** Aim of the task **
Where the records below show a line containing "2 novembre 2010 alle ore 09:06 (190, 1099)", start copying; end with the line containing "pesce (431, 1864)", and copy it too.

** Dataset content **
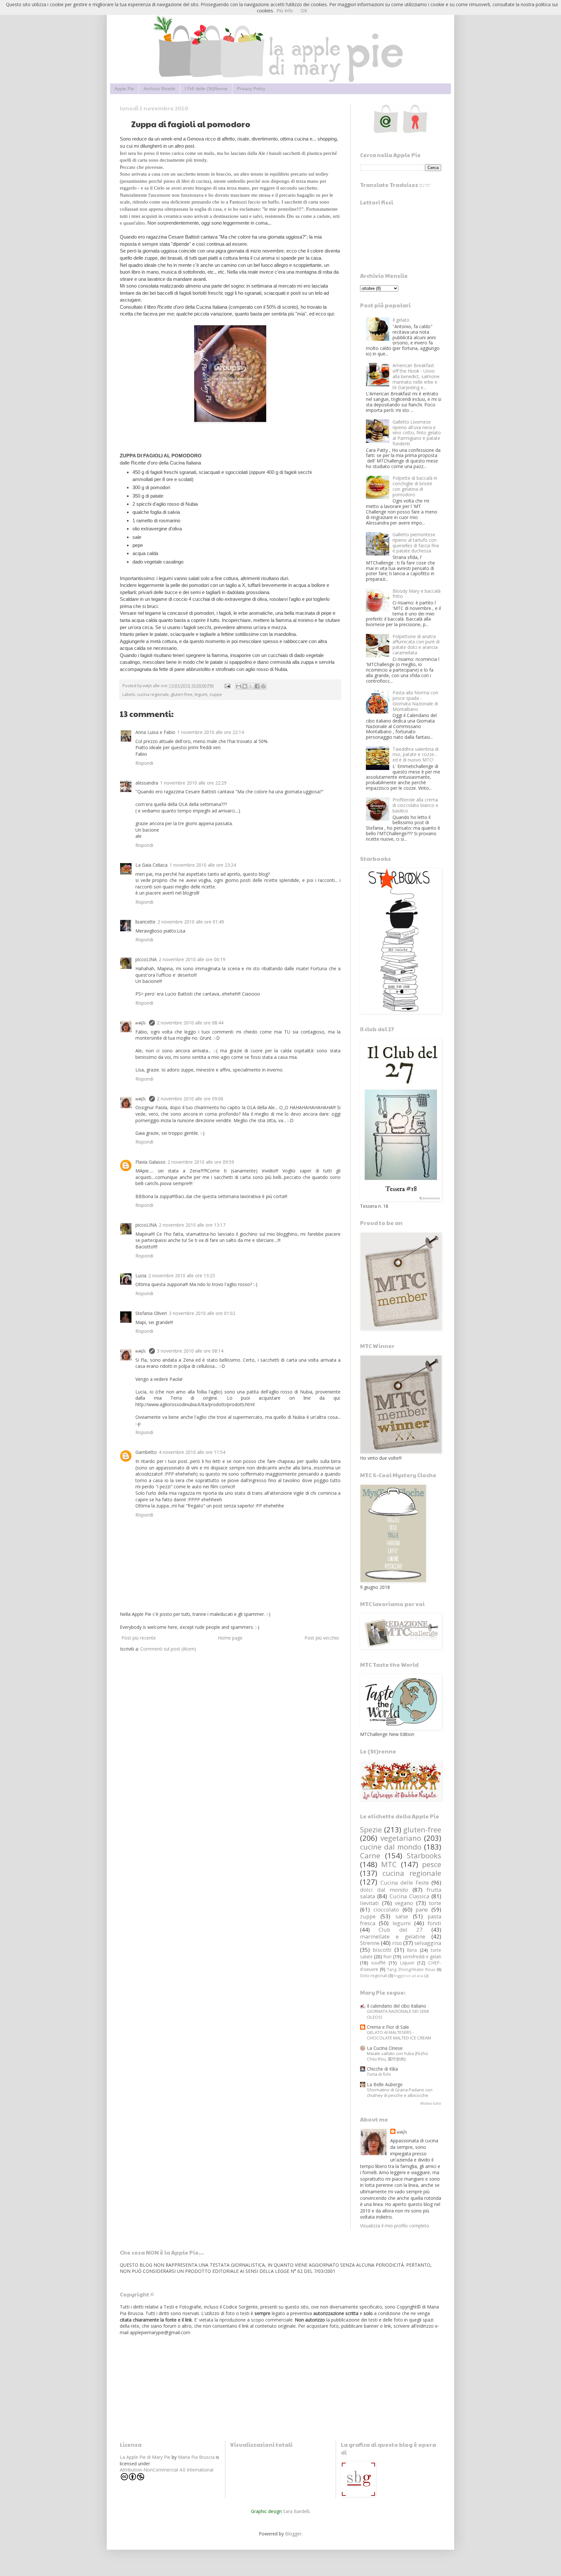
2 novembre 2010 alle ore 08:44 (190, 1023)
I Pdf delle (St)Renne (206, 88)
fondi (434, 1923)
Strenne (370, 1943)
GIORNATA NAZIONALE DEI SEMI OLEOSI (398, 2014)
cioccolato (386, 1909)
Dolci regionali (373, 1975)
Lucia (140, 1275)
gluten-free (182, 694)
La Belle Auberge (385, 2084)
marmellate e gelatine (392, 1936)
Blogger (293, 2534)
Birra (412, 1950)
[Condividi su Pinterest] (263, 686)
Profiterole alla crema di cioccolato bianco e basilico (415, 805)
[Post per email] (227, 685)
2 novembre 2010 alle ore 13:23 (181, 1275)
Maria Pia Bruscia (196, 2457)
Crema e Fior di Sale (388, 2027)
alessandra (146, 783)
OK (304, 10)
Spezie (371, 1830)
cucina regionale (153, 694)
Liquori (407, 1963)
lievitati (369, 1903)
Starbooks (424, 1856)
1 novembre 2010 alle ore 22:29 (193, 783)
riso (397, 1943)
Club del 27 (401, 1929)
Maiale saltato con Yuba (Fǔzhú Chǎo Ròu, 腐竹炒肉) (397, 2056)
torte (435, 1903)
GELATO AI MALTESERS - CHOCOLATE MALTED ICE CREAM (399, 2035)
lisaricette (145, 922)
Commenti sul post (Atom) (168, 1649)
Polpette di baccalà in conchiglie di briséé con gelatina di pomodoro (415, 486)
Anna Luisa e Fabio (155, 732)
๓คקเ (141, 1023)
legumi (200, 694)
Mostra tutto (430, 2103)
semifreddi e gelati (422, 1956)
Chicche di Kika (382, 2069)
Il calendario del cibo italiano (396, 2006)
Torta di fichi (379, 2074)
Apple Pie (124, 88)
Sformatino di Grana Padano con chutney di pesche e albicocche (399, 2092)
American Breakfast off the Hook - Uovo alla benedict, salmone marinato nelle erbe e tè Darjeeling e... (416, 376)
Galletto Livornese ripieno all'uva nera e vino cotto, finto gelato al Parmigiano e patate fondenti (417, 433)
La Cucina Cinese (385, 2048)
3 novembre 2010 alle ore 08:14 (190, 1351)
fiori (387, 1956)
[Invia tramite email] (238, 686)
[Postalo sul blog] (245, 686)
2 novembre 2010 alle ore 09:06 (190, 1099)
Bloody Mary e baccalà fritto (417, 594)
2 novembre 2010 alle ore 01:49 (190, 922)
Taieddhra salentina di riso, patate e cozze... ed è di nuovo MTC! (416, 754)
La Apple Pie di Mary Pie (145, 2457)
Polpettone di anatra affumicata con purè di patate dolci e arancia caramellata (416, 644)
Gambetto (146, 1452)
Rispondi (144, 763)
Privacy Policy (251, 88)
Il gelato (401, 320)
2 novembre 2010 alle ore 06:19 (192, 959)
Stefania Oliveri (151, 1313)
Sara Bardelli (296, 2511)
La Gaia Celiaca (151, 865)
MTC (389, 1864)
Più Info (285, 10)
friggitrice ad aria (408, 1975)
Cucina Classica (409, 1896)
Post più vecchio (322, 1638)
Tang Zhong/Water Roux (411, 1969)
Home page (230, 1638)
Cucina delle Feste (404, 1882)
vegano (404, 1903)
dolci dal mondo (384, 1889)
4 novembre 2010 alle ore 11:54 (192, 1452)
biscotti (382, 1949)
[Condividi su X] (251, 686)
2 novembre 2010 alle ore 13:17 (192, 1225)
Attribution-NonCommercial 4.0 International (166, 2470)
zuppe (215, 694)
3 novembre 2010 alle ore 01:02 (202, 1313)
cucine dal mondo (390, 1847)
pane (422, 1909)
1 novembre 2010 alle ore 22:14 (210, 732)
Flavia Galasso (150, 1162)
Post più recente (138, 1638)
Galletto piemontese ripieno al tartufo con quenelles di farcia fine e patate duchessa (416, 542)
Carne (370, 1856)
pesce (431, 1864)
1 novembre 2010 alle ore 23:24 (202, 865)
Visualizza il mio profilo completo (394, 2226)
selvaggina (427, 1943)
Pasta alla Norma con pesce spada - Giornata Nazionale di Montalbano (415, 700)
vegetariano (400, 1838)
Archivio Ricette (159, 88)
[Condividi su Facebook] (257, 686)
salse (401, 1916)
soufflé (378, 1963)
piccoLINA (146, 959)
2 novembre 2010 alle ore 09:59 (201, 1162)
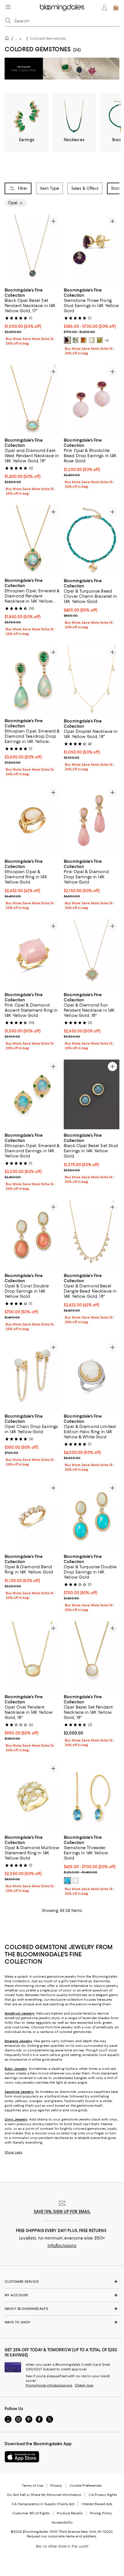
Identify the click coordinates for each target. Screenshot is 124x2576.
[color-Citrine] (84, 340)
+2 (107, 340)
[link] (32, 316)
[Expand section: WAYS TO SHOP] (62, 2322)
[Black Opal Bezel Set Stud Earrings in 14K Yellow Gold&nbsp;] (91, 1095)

==

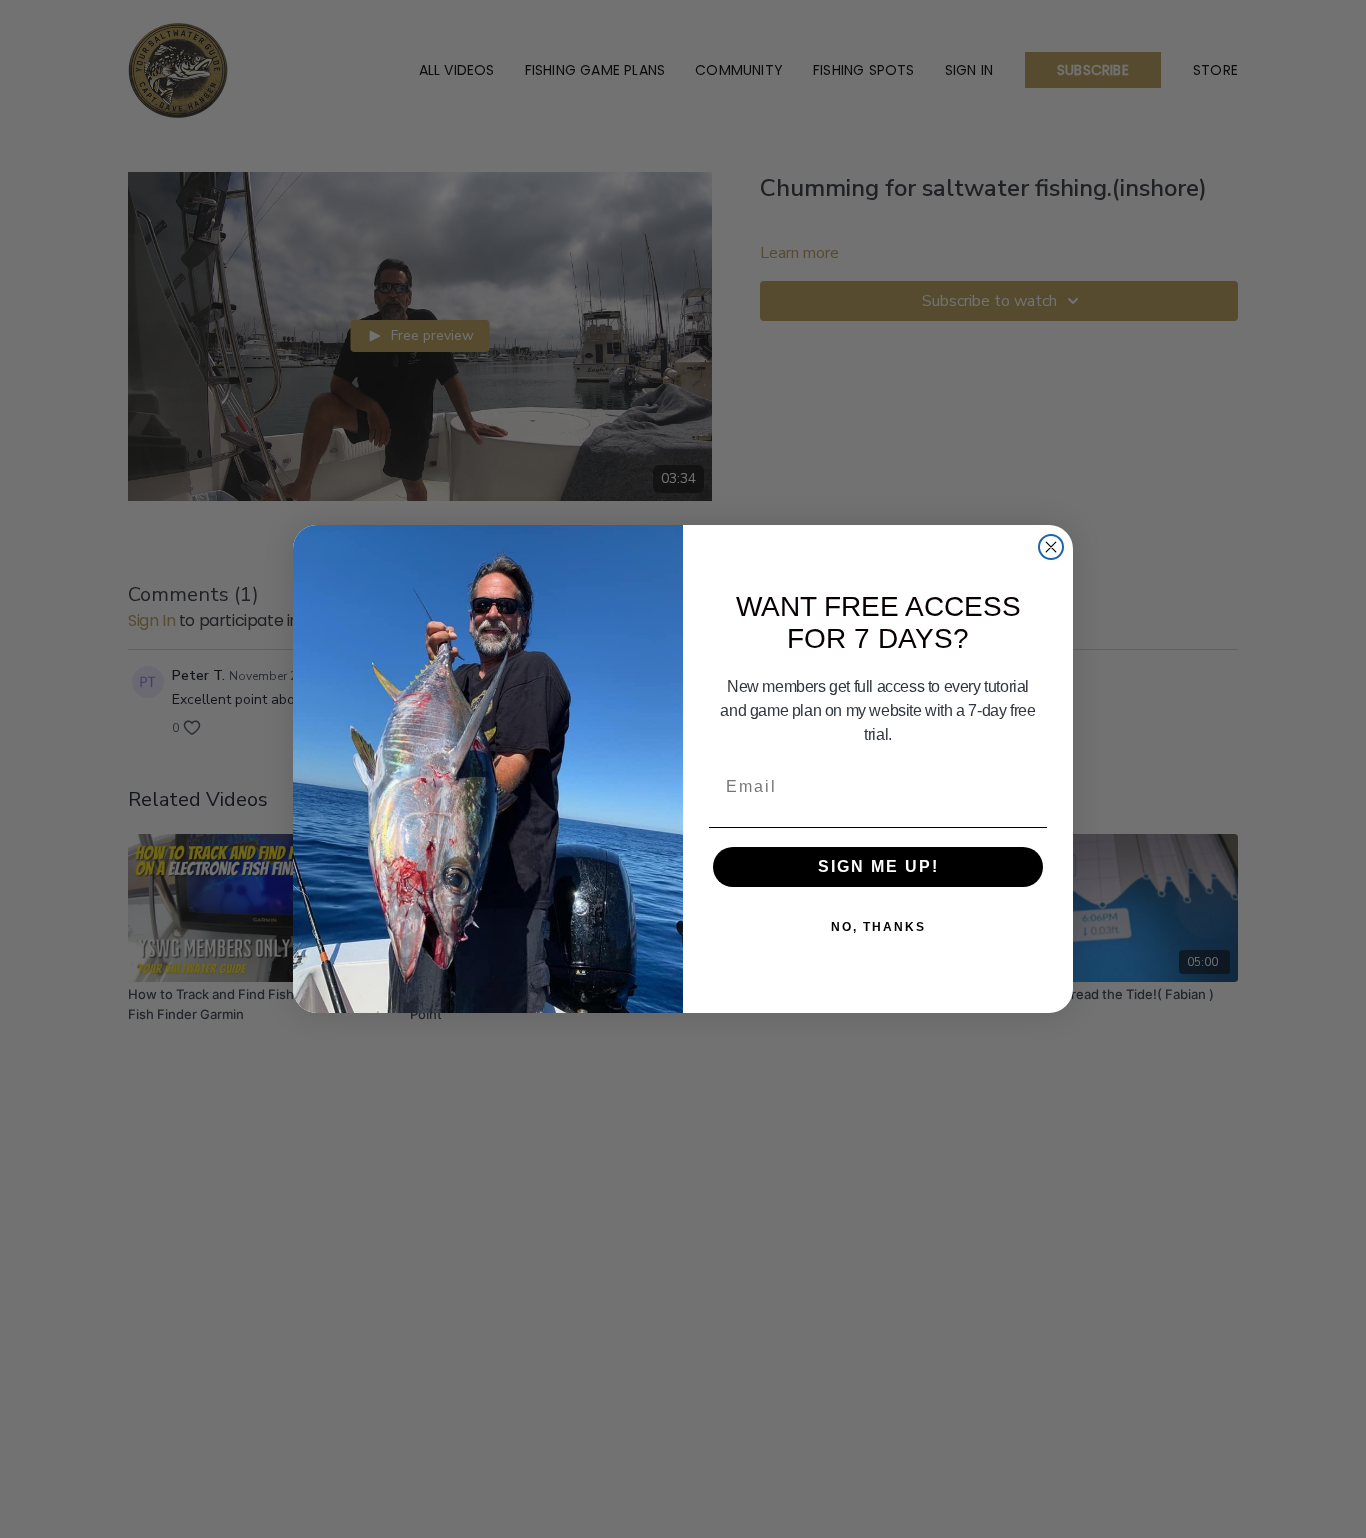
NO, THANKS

** Response box **
2 novembre 2010 alle ore 09:06 (190, 1099)
Bloody Mary e baccalà fritto (417, 594)
2 novembre 2010 alle ore 01:49 (190, 922)
Taieddhra salentina di riso, patate e cozze... ed è di nuovo MTC! (416, 754)
La Apple Pie di Mary Pie (145, 2457)
Polpettone di anatra affumicata con purè di patate dolci e arancia caramellata (416, 644)
Gambetto (146, 1452)
Rispondi (144, 763)
Privacy Policy (251, 88)
Il gelato (401, 320)
2 novembre 2010 alle ore 06:19 (192, 959)
Stefania Oliveri (151, 1313)
Sara Bardelli (296, 2511)
La Gaia Celiaca (151, 865)
MTC (389, 1864)
Più Info (285, 10)
friggitrice ad aria (408, 1975)
Cucina Classica (409, 1896)
Post più vecchio (322, 1638)
Tang Zhong/Water Roux (411, 1969)
Home page (230, 1638)
Cucina delle Feste (404, 1882)
vegano (404, 1903)
dolci dal mondo (384, 1889)
4 novembre 2010 alle ore 11:54 (192, 1452)
biscotti (382, 1949)
[Condividi su X] (251, 686)
2 novembre 2010 alle ore 13:17 (192, 1225)
Attribution-NonCommercial 4.0 International (166, 2470)
zuppe (215, 694)
3 novembre 2010 alle ore 01:02 (202, 1313)
cucine dal mondo (390, 1847)
pane (422, 1909)
1 novembre 2010 alle ore 22:14 (210, 732)
Flavia Galasso (150, 1162)
Post più recente (138, 1638)
Galletto piemontese ripieno al tartufo con quenelles di farcia fine e patate duchessa (416, 542)
Carne (370, 1856)
pesce (431, 1864)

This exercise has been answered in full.